Tillis v. City of Branson

975 S.W.2d 949, 1998 Mo. App. LEXIS 1710, 1998 WL 658661
CourtMissouri Court of Appeals
DecidedSeptember 28, 1998
DocketNos. 22094, 22095
StatusPublished
Cited by8 cases

This text of 975 S.W.2d 949 (Tillis v. City of Branson) is published on Counsel Stack Legal Research, covering Missouri Court of Appeals primary law. Counsel Stack provides free access to over 12 million legal documents including statutes, case law, regulations, and constitutions.

Bluebook
Tillis v. City of Branson, 975 S.W.2d 949, 1998 Mo. App. LEXIS 1710, 1998 WL 658661 (Mo. Ct. App. 1998).

Opinion

PREWITT, Presiding Judge.

All parties appealed to the Missouri Supreme Court, and the appeals were subsequently transferred to this Court. The appeals arose after the circuit court entered judgment following a mandate issued by the Supreme Court of Missouri. See Tillis v. City of Branson, 945 S.W.2d 447 (Mo.banc 1997). Appellants Judy Tillis and Sharon Klein challenged the constitutionality of the “municipal tourism tax” assessed by the City of Branson. In this opinion, they and others in their stead are referred to as “Appellants.” The City of Branson is referred to here as “the City.”

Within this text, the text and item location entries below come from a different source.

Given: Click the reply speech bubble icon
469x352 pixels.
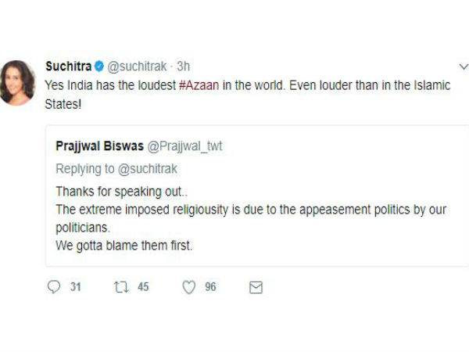Looking at the screenshot, I should pyautogui.click(x=54, y=287).
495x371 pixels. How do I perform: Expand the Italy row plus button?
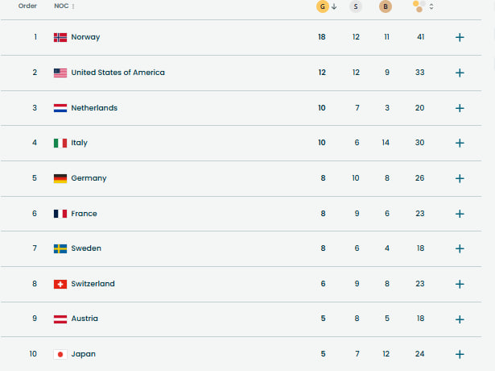(460, 143)
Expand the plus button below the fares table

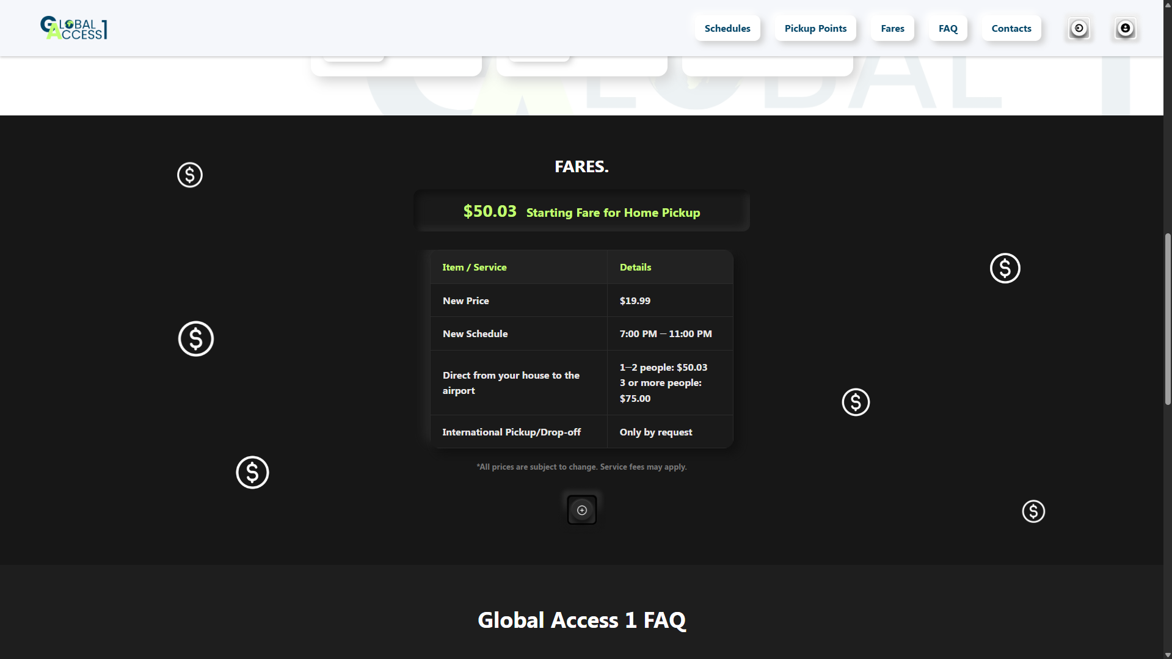tap(581, 509)
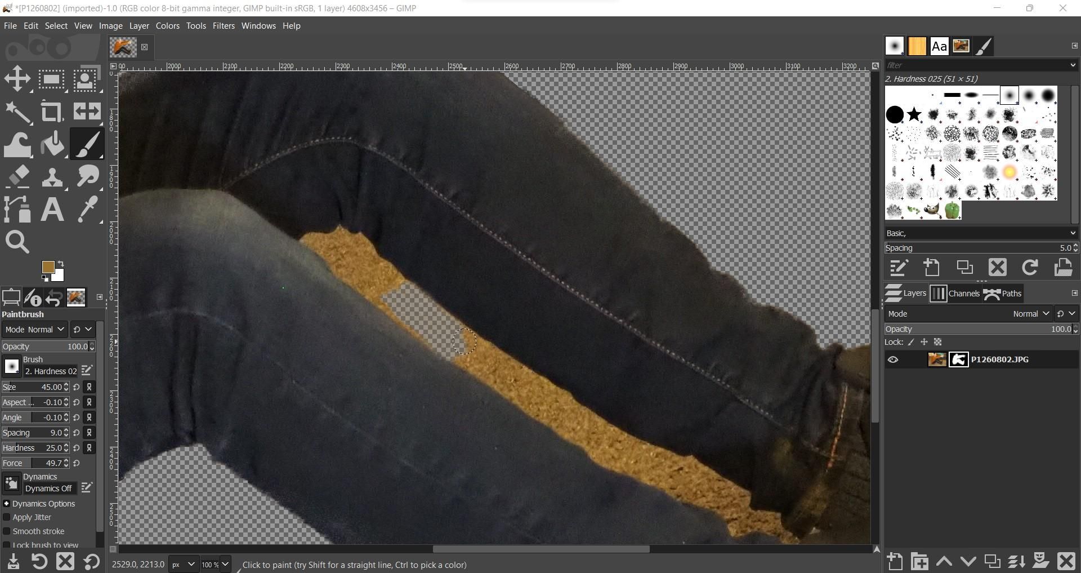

In Tillis, the Supreme Court declared that legislation authorizing a tourism tax,§§ 94.800-94.825, RSMo 1994, was unconstitutional because it was a “special law.” Id. at 448. The Supreme Court concluded: “[T]he judgment of the circuit court is reversed and the cause remanded with directions to declare the tourism tax unconstitutional and for further proceedings consistent with this opinion.” Id. at 449. After the opinion, the Supreme Court issued a mandate stating:

Now at this day come again the parties aforesaid, by their respective attorneys, and the court here being now sufficiently advised of and concerning the premises, doth consider and adjudge that the judgment aforesaid, in form aforesaid, by the said Circuit Court of Taney County rendered, be reversed, annulled and for naught held and esteemed, and that the said Appellants be restored to all things which they have lost by reason of the said judgment. It is further considered and adjudged by the court that the said cause be remanded to the said Circuit Court of Taney County for further proceedings to be had therein, in conformity with the opinion of this court herein delivered; and that the said Appellants recover against the said Respondent costs and charges herein expended, and have execution therefor.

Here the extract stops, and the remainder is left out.